What is it all about? “Wanted to open the Front” ... “sold himself to the Germans”—the sum, too, was mentioned—“for twenty thousand roubles” ... “wanted to deprive us of land and freedom.” This was not their own, this was borrowed from the Committee. But Commander-in-Chief, General, gentleman—this, indeed, was their own! “You have drunk our blood, ordered us about, kept us stewing in prison; now we are free and you can sit behind the bars yourself. You pampered yourself, drove about in motor-cars; now you can try what lying on a wooden bench is, you ——. You have not much time left. We shan’t wait till you run away—we will strangle you with our own hands.” These warriors of the rear scarcely knew me at all. But all that had been gathering for years, for centuries, in their exasperated hearts against the power they did not love, against the inequality of classes, because of personal grievances and of their shattered lives—for which someone or other was to blame—all this now came to the surface in the form of unmitigated cruelty. And the higher the standing of him who was reckoned the enemy of the people, and the deeper his fall, the more violent was the hostility of the mob and the greater the satisfaction of seeing him in its hands. Meanwhile, behind the wings of the popular stage stood the managers, who inflamed both the wrath and the delight of the populace; who did not believe in the villainy of the actors, but permitted them even to perish for the sake of greater realism in the performance and to the greater glory of their sectarian dogmatism. These motives of party policy, however, were called “tactical considerations.”

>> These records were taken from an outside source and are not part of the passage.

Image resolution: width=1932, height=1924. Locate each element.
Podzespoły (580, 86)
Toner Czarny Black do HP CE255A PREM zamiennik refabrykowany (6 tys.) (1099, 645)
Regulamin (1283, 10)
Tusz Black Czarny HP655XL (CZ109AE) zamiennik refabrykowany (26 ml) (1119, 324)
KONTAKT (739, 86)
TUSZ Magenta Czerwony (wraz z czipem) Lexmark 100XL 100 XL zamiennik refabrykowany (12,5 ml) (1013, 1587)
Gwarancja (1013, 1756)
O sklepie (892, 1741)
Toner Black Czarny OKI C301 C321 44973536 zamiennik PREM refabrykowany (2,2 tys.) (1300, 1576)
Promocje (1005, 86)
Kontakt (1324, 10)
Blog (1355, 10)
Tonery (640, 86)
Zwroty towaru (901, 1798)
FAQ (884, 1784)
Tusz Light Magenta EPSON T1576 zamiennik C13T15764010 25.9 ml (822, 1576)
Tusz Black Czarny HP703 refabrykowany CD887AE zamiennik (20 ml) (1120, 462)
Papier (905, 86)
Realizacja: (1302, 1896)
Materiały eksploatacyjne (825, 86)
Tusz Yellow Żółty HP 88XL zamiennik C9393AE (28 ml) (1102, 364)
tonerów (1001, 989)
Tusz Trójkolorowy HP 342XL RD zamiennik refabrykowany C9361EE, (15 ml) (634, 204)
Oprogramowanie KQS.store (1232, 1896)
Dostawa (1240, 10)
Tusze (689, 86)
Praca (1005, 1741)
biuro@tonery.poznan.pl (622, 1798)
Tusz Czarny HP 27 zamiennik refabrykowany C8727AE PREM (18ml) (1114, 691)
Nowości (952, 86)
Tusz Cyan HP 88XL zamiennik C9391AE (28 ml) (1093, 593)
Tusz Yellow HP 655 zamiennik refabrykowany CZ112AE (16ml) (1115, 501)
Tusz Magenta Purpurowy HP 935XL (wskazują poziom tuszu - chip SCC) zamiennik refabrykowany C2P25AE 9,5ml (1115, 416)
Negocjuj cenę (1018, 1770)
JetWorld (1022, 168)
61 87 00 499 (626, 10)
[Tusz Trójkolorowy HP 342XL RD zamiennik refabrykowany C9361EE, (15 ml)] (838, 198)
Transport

I lay, covered head and all by my cloak and, under a shower of oaths, tried to see things clearly:

“What have I done to deserve this?”

I went through the stages of my life.... My father was a stern soldier with a most kindly heart. Up to thirty years of age he had been a peasant serf and was drafted into the Army, where, after twenty-two years of hard service in the ranks, under the severe discipline of the times of Nicholas I, he was promoted to the rank of 2nd Lieutenant. He retired with the rank of Major. My childhood was hard and joyless, amidst the poverty of a pension of 45 roubles a month. Then my father died. Life became still harder. My mother’s pension was 25 roubles a month. My youth was passed in study and in working for my daily bread. I became a volunteer in the Army, messing in barracks with the privates. Then came my officer’s commission, then the Staff College. The unfairness of my promotion, my complaint to the Emperor against the all-powerful Minister of War, and my return to the 2nd Artillery Brigade. My conflict with a moribund group of old adherents of serfdom; their accusation of demagogy. The General Staff. My practice command of a company in the 183rd Pultussk Regiment. Here I put an end to the system of striking the soldiers and made an unsuccessful experiment in “conscious discipline.” Yes, Mr. Kerensky, I did this also in my younger days. I privately abolished disciplinary punishment—“watch one another, restrain the weak-spirited—after all, you are decent men—show that you can do your duty without the stick.” I finished my command: during the year the behaviour of the company had not been above the average, it drilled poorly and lazily. After my departure the old Sergeant-Major, Stsepoura, gathered the company together, raised his fist significantly in the air and said distinctly, separating his words:

“Now it is not Captain Denikin whom you will have. Do you understand?”

“Yes, Sergeant-Major.”

It was said, afterwards, that the company soon showed improvement.